闻墨最讨厌就是她这副一会子天真可爱、一会子冷若冰霜的德行。可身份放在那里,压了好几压,才算稳住火气,盯着娘子眼睛冷道:“郎君昨夜哭了一宿。”仔细看,却楞是看不出二娘面上有一丝的难过,火气腾腾向上,可还是记得那事私密,踏步上前压低声量怒云:“既知没有指望,何故要引得郎君喜爱不舍?汝若推拒不从,郎君焉能情深至此?”
怒斥完,甚至大胆用了一个汝字,以为二娘会暴怒说些真心话,却不想二娘子竟然笑了。巧笑嫣兮的扭头看这位书侍:“同样的话,吾也可反问闻墨。阿兄聪慧不?他又是否知道没有指望?又为何频频暧昧,不知收敛?”
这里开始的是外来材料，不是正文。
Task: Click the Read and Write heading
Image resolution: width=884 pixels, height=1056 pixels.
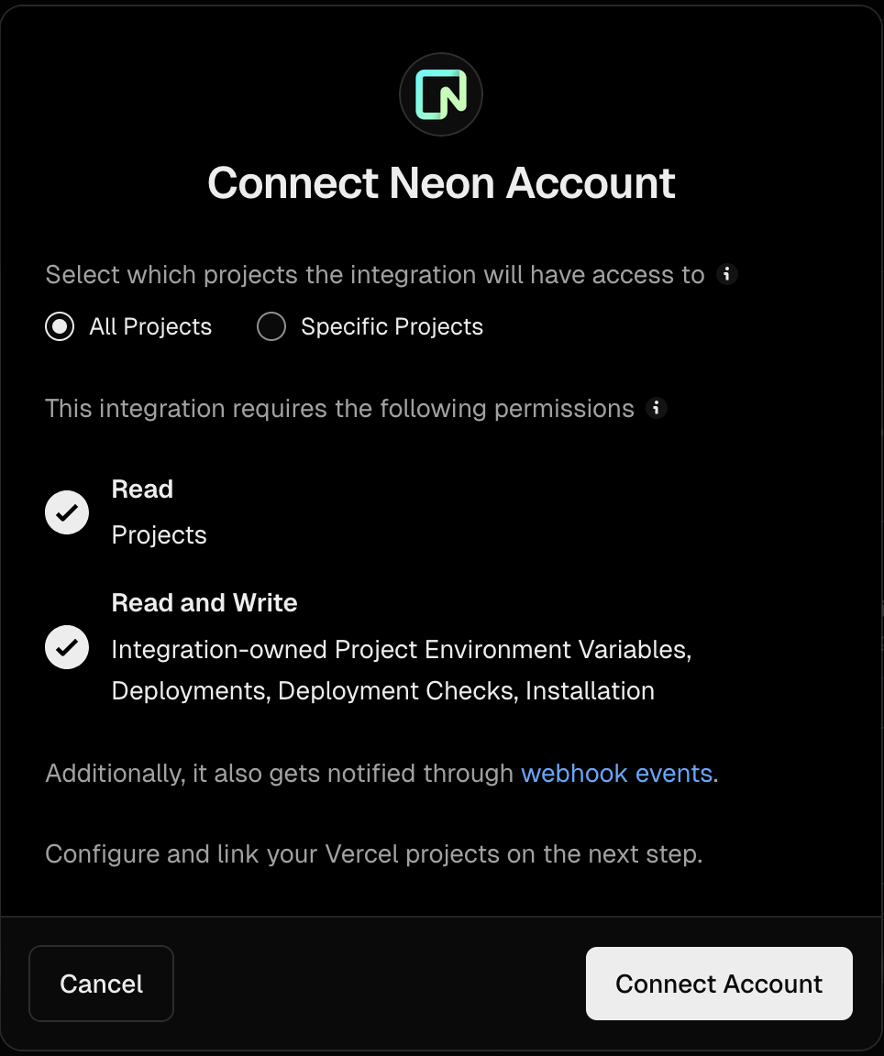Action: pyautogui.click(x=204, y=602)
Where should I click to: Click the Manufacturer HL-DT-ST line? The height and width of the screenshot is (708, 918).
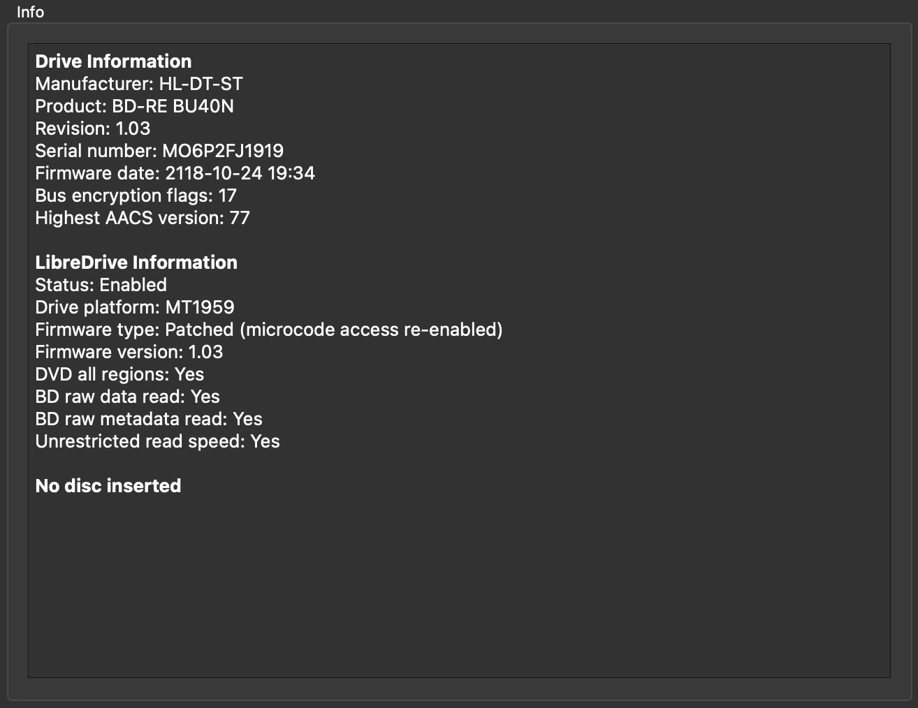pyautogui.click(x=139, y=84)
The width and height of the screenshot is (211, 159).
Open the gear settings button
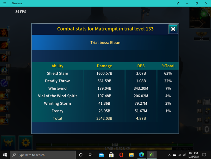pyautogui.click(x=26, y=143)
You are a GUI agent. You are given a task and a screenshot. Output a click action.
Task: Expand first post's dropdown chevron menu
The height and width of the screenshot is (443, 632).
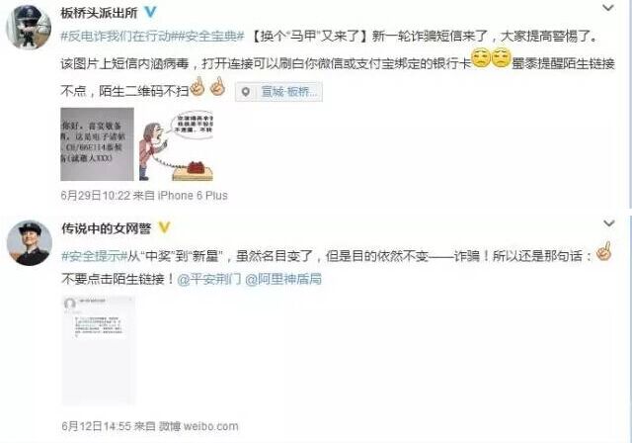(x=608, y=7)
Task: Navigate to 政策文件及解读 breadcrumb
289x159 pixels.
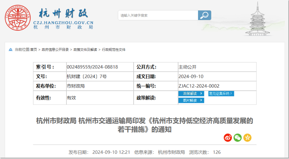Action: (85, 50)
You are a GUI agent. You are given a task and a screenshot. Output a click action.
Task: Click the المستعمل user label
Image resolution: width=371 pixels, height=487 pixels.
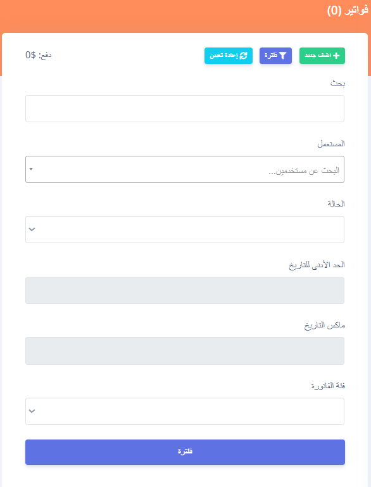click(331, 144)
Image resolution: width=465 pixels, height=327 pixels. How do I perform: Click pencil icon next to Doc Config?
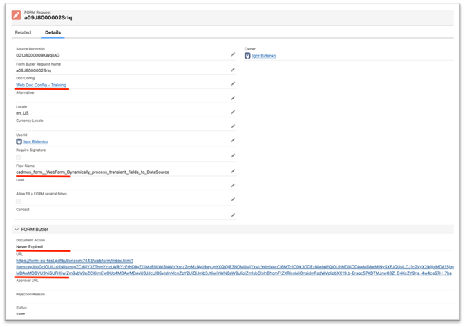coord(234,83)
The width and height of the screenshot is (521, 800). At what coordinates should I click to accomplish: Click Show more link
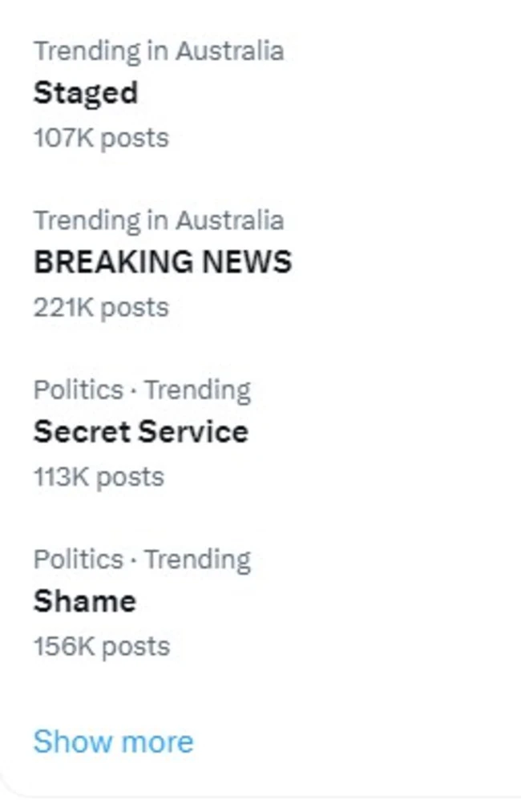pyautogui.click(x=113, y=741)
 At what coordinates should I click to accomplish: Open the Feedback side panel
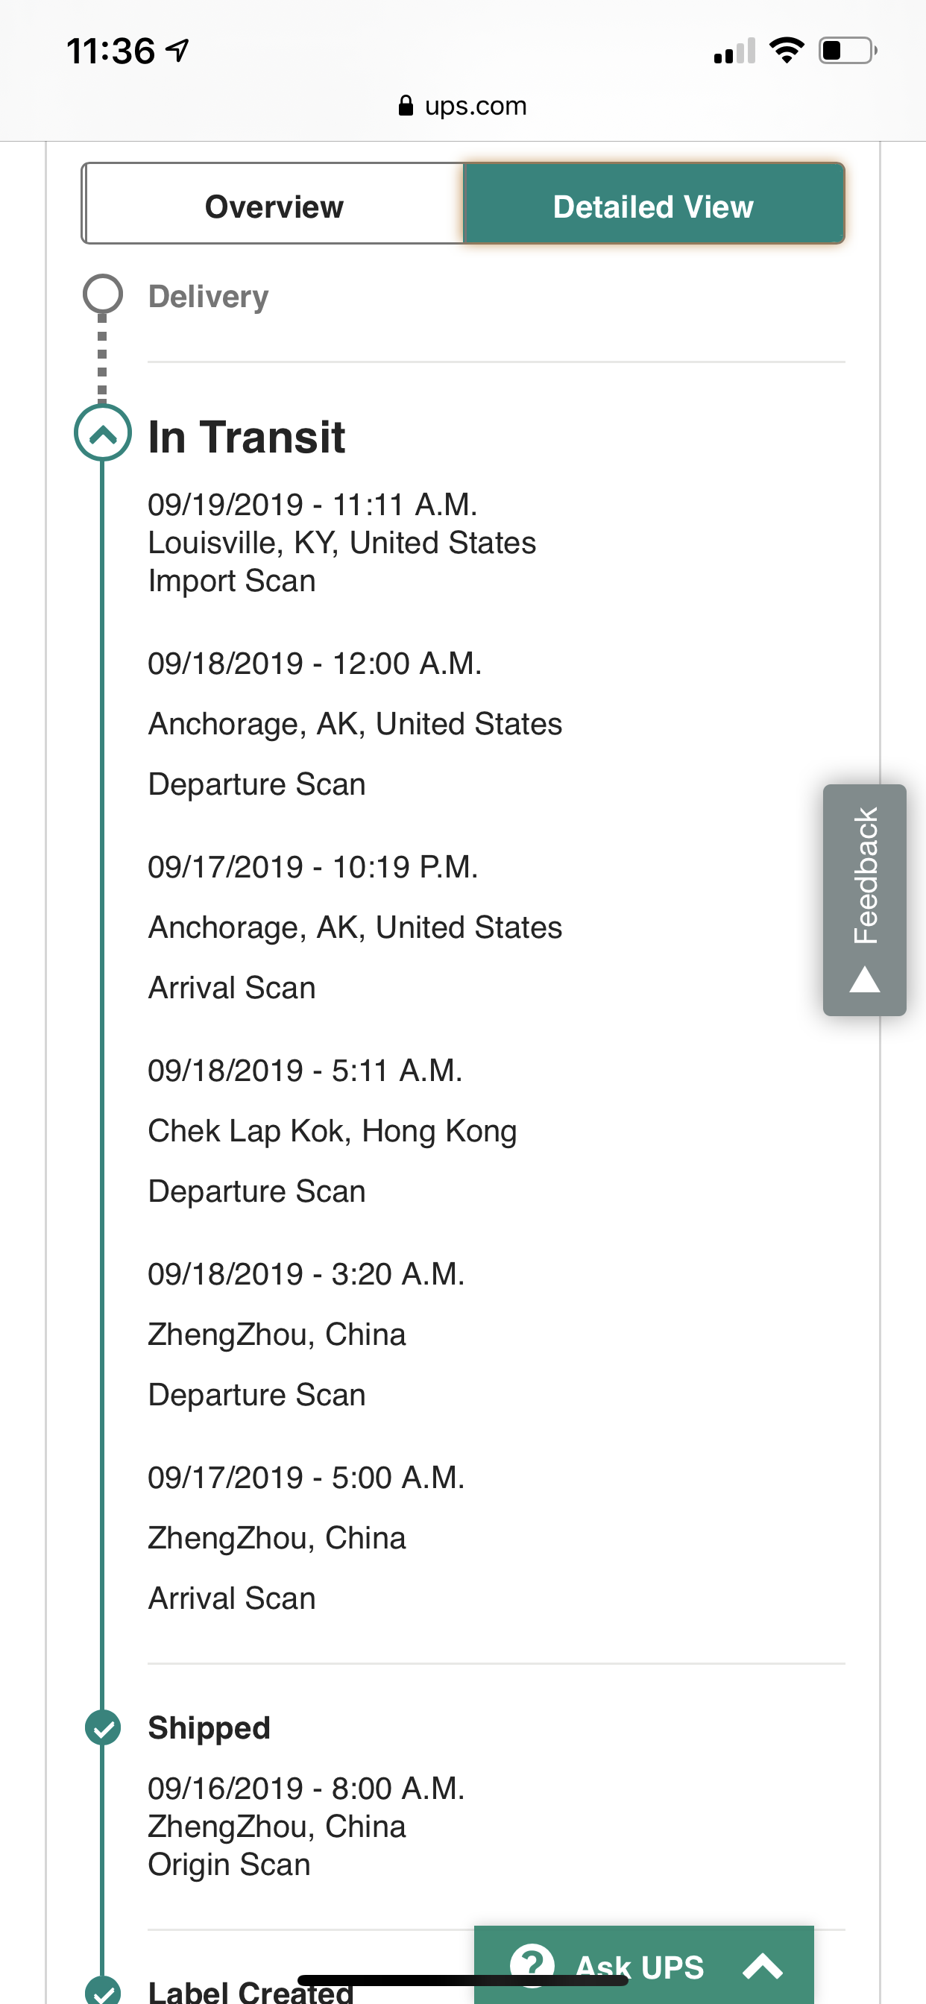[x=865, y=899]
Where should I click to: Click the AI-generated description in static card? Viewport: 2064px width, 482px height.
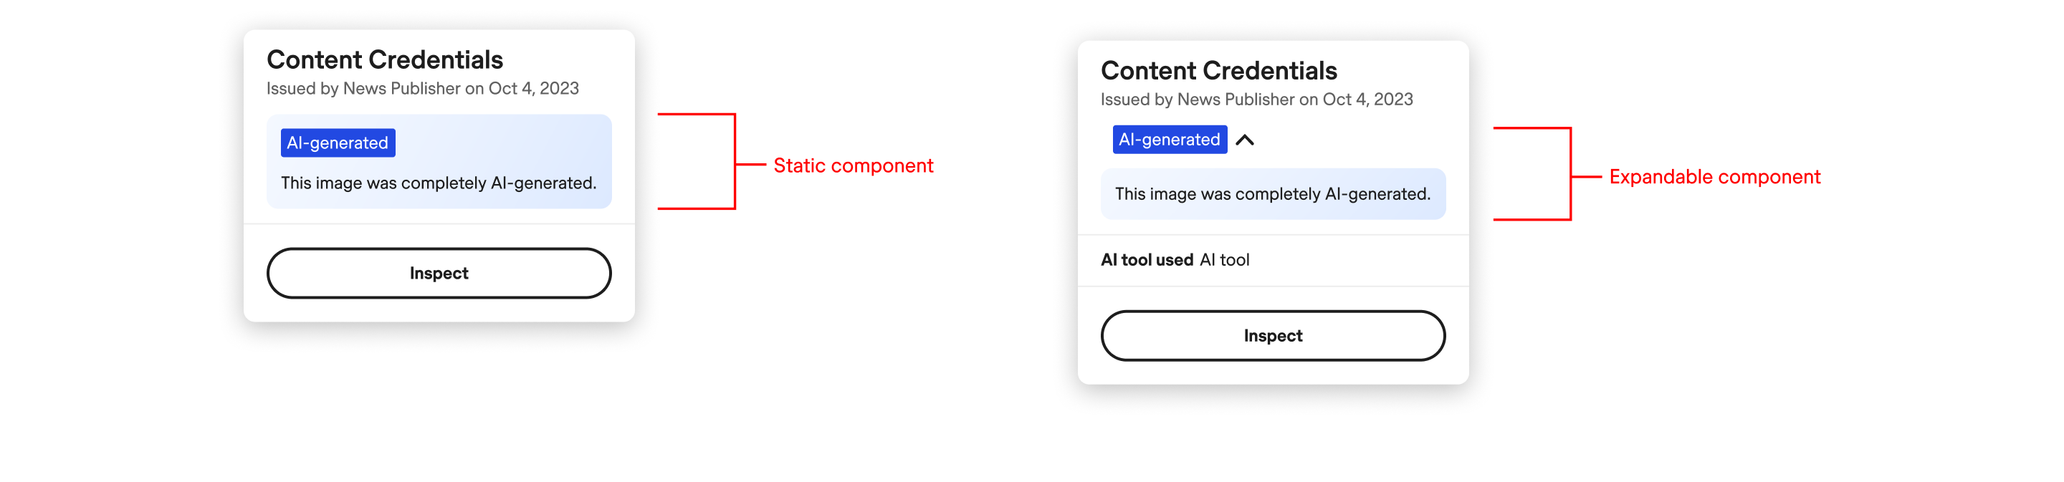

闻墨让问得卡住,好半天不能成言。他总不能说郎君没料到会如此?也不能说郎君以为可以有别的办法?更不能说郎君明知不可,却仍然在暧昧处事,吸香爱玉。只能想了一个也许不大好,却是唯一可说的解释:“郎君也是情不自禁,他着实喜爱娘子。”
“那么,闻墨说说看,阿兄是从何时开始喜爱吾的嗯?”宝袭没有一丝的火气,好生生的问话:“听说二娘生时便在温家,从不曾与阿兄分离。那么,阿兄是何时喜爱二娘的?幼时天真无邪时,少时纯洁可爱时,还是入得长安,二娘可以能帮上阿兄,解之心语、帮之角臂时?”
闻墨不能解语,耳边娘子又道:“闻墨是否厌吾,为何不真心时说真心话?弄虚弄假,撒娇卖乖?”
书侍脸色尴尬别过头去,而这次娘子的话声里没有了笑意:“别人不知,闻墨应知。二娘是否有说过真心话?可说真心话的下场是什么?闻墨不曾见过么?”
咚的一声,屋外似有什么东西砸在地上碎了。
一个警醒,闻墨赶紧退开娘子面前几步。可退完了连已身都尴尬起来了。略抬头看娘子,娘子却看的是高高屋梁:“都是要长记性的!吃亏多了,自然知道怎样做,才会让自己好过,别人也好过。至于真心话是否,又真的那样重要么?难道吾与阿兄不说真心话,便是要害阿兄了不成?莫说二娘仰赖温氏而成,温氏好了对吾只有好处。便是……至亲之间,说些好话,哄慰他人原也不是什么差劲的事。”